Sesekali terdapat juga manusia yang berkulit muka tebal, dengan pandangan mata lurus ke depan dan terkadang tengadah untuk menepis pasrah dan menyelipkan angkuh, wajah yang selalu menjinjing senyum kedurjanaan. Mereka menyimpan nafsu keduniawian dalam perutnya yang membusung, dada mereka kinipun disodorkan pada roda jaman gengan membusung, tanpa mengindahkan kehalusan untuk orang lain.

“Hai..manusia mengapa engkau demikian”, Tanya sebiuah wujud dari sudut hati mereka, saat mereka melepas lelah dari letih yang mencekam.

“Lantas aku harus berbuat apa lagi..?”

“Apa kamu tidak pernah menggunakan hatimu untuk menggambarkan akan semua yang melingkungimu dan ada apa di balik itu ?”

“Perjalanan ini sungguh meletihkan.Mana sempat aku berikan sebagian dari tubuhku, untuk mengintip sesuatu dari balik ini semua. Bukankah aku sudah memiliki jalanku sendiri untuk mencapai tujuan. Tujuanku tiada lain hanya mengakhiri keletihan ini”

“Justru saat itulah yang menjadi bagian yang sangat essensi tentang keletihanmu itu”.
“Aku mau diberi apa lagi ?”
“Nanti kamu bisa mendapatkan seteguk air penghaopus dahaga”
“Dari mana asalnya air itu ?”
“Dari yang Mencipta”
“Mengapa tidak selarang saja diberikan”
3
‘Karena tenggorokanmu masih menolak mendapatkan air itu !”
“Ah..biarkan..aku hanya memejamkan mata hanya sejenak..saat aku terbangun, tentunya akan menjadi bagian dari perjalananku sendiri.Biar saja aku berselimut apa yang aku sukai.Biar saja lampu-lampu taman tempatku berjalan berhias guratan penuh maghfiroh..biarkan saja “

“Tetapi bukan dengan cara memalingkan wajahmu”
“Wajahku biar saja miliku”
“Namun nanti akan menghadap sisi paling cerah, saat kamu mengakhiri babak sandiwaramu”
“Akupun sudah tahu sisi yang paling cerah itu, tidak usah kau banyak celoteh. Ikuti saja perjalanan ini”

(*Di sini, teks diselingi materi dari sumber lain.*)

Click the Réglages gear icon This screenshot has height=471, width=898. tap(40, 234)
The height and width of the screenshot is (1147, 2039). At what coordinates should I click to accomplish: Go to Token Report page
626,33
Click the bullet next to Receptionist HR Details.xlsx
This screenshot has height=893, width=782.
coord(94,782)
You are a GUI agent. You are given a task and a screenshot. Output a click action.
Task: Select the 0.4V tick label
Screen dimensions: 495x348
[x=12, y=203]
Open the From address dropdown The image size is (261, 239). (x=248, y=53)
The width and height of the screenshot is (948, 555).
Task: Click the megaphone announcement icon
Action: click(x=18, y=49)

Tiada pernah sepi kanvas wajah samudra yang membujur dari ujung satu sama lainya, dari rona manusia seperti itu. Hingga tiada beda warna malam beruntai asmaNYA dengan malam lainnya.Mereka telah membuat sinar putih menjadi meradang dan meregang karena dada mereka yang membusung, mereka telah pula menjadi kekasih hati dengan lantunan cinta jubah-jubah hitam pekat yang bergelantungan di bibir neraka.

Namun apa arti mereka semua, lebih baik manusia yang sedang menunggu panggilan untuk ,menjenguk wajah kelanggengan, untuk tetap membasahi lidah dengan Takbir, Tahlil dan Tahmid,untuk menuju gerbang fitri yang sudah berdandan ayu. Bumipun masih setia memutarkan Kodrat dan IradatNYA, tiada pernah terpaku sejengkalpun pada perjalanan mengantarkan Sunatullah.

Biarkanlah manusia manusia itu terperangkap dalam angin segar beraroma kefitrian. Merekapun kini berhias dengan pintu sorga bergurat kayu cendana bertulisan pintu untuk ahli puasa. Semoga aku salah satu manusia yang terjebak dalam Lazuardi AsmaMU.